Starting at the first of the rows below and ending at the line that contains "This screenshot has width=1280, height=720.", replace "How do I perform" with "How can I do" and give those lines again with nothing else changed.

======

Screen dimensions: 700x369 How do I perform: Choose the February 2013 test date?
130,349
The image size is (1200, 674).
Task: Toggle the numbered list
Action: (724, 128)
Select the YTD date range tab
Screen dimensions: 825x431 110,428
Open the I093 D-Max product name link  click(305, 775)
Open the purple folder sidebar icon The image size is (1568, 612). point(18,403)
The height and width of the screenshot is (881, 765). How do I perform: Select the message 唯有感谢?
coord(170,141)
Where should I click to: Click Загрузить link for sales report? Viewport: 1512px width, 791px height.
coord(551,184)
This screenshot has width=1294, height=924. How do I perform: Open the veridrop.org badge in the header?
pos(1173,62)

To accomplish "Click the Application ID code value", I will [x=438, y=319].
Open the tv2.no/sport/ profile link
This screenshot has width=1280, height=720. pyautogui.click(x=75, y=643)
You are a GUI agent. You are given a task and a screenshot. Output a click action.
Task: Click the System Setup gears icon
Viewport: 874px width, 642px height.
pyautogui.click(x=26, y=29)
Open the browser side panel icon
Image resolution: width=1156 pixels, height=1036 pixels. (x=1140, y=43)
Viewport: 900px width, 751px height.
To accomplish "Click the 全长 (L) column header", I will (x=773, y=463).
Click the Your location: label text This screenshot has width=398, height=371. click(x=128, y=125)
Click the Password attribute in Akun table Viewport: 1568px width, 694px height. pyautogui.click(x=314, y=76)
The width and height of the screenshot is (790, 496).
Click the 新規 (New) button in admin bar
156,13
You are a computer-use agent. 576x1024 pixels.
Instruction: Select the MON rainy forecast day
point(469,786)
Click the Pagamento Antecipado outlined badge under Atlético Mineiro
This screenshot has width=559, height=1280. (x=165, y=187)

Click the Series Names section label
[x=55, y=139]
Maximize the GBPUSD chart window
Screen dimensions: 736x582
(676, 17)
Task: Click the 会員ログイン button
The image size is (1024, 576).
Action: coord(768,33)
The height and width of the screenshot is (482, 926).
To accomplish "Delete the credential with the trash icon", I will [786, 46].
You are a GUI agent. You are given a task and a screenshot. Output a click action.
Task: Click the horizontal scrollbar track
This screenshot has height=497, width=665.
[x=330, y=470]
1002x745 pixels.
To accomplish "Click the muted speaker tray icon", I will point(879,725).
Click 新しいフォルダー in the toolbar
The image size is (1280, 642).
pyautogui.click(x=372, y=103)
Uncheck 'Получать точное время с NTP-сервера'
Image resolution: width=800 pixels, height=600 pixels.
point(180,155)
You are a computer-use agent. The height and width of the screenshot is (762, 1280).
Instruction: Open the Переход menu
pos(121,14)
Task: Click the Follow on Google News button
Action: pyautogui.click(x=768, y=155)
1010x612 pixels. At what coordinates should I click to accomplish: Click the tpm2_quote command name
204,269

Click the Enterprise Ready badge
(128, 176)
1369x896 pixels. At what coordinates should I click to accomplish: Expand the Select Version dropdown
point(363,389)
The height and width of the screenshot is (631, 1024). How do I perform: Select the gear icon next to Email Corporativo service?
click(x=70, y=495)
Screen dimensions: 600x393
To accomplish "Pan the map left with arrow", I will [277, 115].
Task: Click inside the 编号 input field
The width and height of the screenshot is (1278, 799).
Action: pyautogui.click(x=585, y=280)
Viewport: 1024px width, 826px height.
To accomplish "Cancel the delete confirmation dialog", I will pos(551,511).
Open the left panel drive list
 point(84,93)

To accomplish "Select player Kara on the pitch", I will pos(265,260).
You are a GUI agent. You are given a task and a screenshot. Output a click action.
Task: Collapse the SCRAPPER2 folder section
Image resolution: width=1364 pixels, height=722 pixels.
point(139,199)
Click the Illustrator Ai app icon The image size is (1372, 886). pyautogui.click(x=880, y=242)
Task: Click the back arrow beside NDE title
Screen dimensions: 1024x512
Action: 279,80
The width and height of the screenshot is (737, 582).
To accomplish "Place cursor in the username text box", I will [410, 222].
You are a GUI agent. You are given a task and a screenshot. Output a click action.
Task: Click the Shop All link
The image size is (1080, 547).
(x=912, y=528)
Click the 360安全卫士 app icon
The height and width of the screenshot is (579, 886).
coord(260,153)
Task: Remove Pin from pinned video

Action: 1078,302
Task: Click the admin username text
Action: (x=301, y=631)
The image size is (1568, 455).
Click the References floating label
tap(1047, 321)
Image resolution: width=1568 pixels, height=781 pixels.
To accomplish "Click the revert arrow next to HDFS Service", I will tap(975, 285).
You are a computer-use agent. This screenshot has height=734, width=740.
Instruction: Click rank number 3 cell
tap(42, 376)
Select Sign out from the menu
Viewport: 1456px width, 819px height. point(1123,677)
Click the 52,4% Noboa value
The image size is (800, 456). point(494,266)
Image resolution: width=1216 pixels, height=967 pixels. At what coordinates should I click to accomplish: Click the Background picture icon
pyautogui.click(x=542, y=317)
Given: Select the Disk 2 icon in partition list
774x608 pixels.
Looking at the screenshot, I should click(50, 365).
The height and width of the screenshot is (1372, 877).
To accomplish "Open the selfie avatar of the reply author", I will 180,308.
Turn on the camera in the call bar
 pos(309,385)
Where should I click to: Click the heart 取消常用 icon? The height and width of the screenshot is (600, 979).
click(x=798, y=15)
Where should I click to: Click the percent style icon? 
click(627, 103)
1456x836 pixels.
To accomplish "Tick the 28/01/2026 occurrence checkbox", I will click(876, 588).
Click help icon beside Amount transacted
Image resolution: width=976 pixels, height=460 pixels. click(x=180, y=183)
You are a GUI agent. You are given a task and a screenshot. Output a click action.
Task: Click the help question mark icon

======

▶ **Expected answer**
Screen dimensions: 700x369 How can I do: Choose the February 2013 test date?
130,349
The image size is (1200, 674).
Task: Toggle the numbered list
Action: (724, 128)
Select the YTD date range tab
Screen dimensions: 825x431 110,428
Open the I093 D-Max product name link  click(305, 775)
Open the purple folder sidebar icon The image size is (1568, 612). point(18,403)
The height and width of the screenshot is (881, 765). How can I do: Select the message 唯有感谢?
coord(170,141)
Where should I click to: Click Загрузить link for sales report? Viewport: 1512px width, 791px height.
coord(551,184)
This screenshot has width=1294, height=924. How can I do: Open the veridrop.org badge in the header?
pos(1173,62)

To accomplish "Click the Application ID code value", I will [x=438, y=319].
Open the tv2.no/sport/ profile link
This screenshot has width=1280, height=720. pyautogui.click(x=75, y=643)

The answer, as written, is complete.